Faut-il aimer beaucoup les hommes
? La question mérite d’être (re)posée, à la lecture du roman de Marie
Darrieussecq “Il faut beaucoup aimer les hommes” P.O.L. 2013.
Dès la première page trône une citation de Marguerite Duras : Il faut beaucoup aimer les hommes. Beaucoup,
beaucoup. Beaucoup les aimer pour les aimer. Sans cela, ce n’est pas possible,
on ne peut pas les supporter. Où donc veut-elle en venir ?
Toute la première partie du roman
est écrite à la manière de Duras, on s’y croirait presque. On y croirait
presque à cette histoire d’amour improbable entre une femme blanche et un homme
noir. Tout se passe dans un milieu très chic et très riche, entre Hollywood et
Los Angeles. Dans les beaux quartiers, les aéroports et les piscines de luxe.
Bref, d’une manière lancinante, cette femme tombe amoureuse et attend. Elle
attend que lui aussi, tombe amoureux. Elle attend deux ans, elle essaie de le
comprendre, de le suivre, elle refrène ses désirs et ses jalousies pour lui
plaire. Elle est pourtant autonome, cette femme, pourrait ne rien attendre d’un
homme. Pourrait, elle aussi, le jouer « léger ». Pas vu, pas pris.
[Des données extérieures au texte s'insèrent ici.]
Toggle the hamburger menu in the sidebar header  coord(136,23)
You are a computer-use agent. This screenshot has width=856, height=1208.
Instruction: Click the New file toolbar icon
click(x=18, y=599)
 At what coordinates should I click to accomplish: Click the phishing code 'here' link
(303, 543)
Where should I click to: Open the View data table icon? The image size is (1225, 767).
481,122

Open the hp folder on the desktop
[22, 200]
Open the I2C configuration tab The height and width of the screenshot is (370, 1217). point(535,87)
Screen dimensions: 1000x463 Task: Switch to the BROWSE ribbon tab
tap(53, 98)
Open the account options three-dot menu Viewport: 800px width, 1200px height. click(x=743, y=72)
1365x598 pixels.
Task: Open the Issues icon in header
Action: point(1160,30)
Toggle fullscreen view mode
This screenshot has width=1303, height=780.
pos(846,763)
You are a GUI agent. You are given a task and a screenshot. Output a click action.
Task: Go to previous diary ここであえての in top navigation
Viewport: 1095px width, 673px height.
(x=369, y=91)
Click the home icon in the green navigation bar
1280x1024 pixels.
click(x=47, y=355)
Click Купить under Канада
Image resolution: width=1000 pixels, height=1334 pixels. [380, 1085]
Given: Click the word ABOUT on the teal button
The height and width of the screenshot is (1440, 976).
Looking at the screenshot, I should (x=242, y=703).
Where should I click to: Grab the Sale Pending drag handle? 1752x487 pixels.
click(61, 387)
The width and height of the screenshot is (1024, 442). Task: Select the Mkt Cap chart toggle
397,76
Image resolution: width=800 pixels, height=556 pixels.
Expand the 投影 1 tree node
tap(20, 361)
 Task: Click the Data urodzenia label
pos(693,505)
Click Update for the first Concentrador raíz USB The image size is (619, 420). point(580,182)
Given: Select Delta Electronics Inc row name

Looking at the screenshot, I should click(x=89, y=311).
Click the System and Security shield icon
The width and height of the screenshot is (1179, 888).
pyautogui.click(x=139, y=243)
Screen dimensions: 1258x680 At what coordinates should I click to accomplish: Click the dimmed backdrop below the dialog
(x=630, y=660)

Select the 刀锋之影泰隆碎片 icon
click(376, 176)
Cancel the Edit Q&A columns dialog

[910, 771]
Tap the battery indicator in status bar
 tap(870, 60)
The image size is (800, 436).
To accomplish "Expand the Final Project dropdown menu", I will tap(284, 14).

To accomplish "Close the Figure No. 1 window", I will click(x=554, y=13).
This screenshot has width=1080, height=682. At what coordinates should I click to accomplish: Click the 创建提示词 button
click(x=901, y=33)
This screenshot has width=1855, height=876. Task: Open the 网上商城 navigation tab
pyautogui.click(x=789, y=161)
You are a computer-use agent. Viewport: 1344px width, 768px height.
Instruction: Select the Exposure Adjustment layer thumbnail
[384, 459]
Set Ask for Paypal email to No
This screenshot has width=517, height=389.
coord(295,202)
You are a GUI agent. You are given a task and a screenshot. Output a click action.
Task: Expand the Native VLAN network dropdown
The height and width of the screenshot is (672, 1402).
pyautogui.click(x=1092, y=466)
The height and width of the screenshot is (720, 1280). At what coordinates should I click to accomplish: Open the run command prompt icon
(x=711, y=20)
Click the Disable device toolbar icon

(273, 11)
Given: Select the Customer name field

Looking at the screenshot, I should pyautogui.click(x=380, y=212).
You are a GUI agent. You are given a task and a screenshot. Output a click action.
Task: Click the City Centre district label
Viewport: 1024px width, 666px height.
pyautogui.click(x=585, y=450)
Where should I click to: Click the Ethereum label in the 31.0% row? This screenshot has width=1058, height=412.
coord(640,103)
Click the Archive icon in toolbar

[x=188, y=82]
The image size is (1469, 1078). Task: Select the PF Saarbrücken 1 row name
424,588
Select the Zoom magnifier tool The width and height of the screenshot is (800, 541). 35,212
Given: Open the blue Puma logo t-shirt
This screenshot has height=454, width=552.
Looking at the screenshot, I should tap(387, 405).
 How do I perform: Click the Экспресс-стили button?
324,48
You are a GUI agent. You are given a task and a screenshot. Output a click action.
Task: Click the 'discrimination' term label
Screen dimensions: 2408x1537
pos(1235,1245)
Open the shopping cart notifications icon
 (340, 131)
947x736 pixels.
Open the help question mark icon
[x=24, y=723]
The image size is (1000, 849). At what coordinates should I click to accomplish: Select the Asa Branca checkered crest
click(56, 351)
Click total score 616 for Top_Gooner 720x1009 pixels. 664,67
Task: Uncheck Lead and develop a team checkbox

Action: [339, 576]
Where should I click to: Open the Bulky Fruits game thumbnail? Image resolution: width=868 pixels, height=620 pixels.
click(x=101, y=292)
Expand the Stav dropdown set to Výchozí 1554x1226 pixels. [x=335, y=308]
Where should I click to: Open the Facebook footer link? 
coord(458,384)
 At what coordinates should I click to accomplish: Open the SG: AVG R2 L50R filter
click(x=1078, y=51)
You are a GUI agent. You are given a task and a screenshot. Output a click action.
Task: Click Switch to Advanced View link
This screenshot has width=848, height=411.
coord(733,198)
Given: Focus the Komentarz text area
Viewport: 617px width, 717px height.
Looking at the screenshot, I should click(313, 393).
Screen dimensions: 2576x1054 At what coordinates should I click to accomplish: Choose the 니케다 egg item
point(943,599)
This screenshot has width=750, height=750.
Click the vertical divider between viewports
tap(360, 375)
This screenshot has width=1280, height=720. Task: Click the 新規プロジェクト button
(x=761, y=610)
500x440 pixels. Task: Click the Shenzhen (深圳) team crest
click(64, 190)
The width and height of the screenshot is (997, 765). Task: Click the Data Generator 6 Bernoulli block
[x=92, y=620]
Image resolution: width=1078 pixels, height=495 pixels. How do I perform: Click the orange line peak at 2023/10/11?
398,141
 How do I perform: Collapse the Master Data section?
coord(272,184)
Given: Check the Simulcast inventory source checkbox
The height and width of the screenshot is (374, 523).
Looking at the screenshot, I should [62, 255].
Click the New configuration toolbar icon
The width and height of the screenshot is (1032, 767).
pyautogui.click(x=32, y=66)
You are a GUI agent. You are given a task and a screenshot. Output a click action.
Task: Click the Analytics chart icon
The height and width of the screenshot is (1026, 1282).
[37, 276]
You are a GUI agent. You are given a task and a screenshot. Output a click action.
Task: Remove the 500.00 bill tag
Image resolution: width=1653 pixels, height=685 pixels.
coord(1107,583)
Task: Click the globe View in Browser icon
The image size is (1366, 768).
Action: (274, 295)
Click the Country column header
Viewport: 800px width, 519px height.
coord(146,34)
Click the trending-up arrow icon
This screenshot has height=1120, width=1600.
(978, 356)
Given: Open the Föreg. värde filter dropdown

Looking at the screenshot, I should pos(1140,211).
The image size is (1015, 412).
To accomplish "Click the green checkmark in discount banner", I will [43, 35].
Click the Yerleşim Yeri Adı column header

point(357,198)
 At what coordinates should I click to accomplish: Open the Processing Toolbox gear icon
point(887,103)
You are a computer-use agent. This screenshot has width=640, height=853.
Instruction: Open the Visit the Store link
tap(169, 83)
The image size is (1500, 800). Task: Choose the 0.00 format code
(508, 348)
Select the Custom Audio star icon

Mais elle est engluée et ne peut se détacher de lui, on ne comprend d’ailleurs
pas trop pourquoi car il est assez mufle dès le départ. L'amour rend aveugle,
cliché.
Dans la deuxième partie du roman,
elle s’enfonce, au propre comme au figuré. L’écriture est moins durassienne. On
part tourner le film, son film à lui, en Afrique, dans un pays improbable,
pluvieux et corrompu. Où des femmes dans la forêt rendent fous les démons, où
les femmes jettent des sorts pour 5 000 francs CFA, où l’on pend des petites
filles qu’on traite de sorcières. L’Afrique joue à l’Afrique, les pygmées ne
veulent pas être filmés nus, tout est faux, grimé, abîmé. On a depuis longtemps
compris que ça finira mal. Mais pas elle, en tout cas elle ne le laisse pas
voir et elle gratte à la porte de cet homme qui parfois lui entrouvre, parfois
la laisse dehors. Elle l’aime pour l’aimer. Sinon, ce n’est pas possible, il ne
serait pas supportable.
Elle croit y croire jusqu’à la
fin, même après qu’il l’ait jetée. L’épreuve finale fait encore plus mal et
pourtant, lui passe, inchangé, normal.
C’est une histoire sans fin, qui
se répète inlassablement. On ne joue pas sur le même tableau. On ne partage pas
la même histoire, il faut s’y faire. L’homme passe, la femme trépasse. Et les
histoires d’amour finissent mal, en général.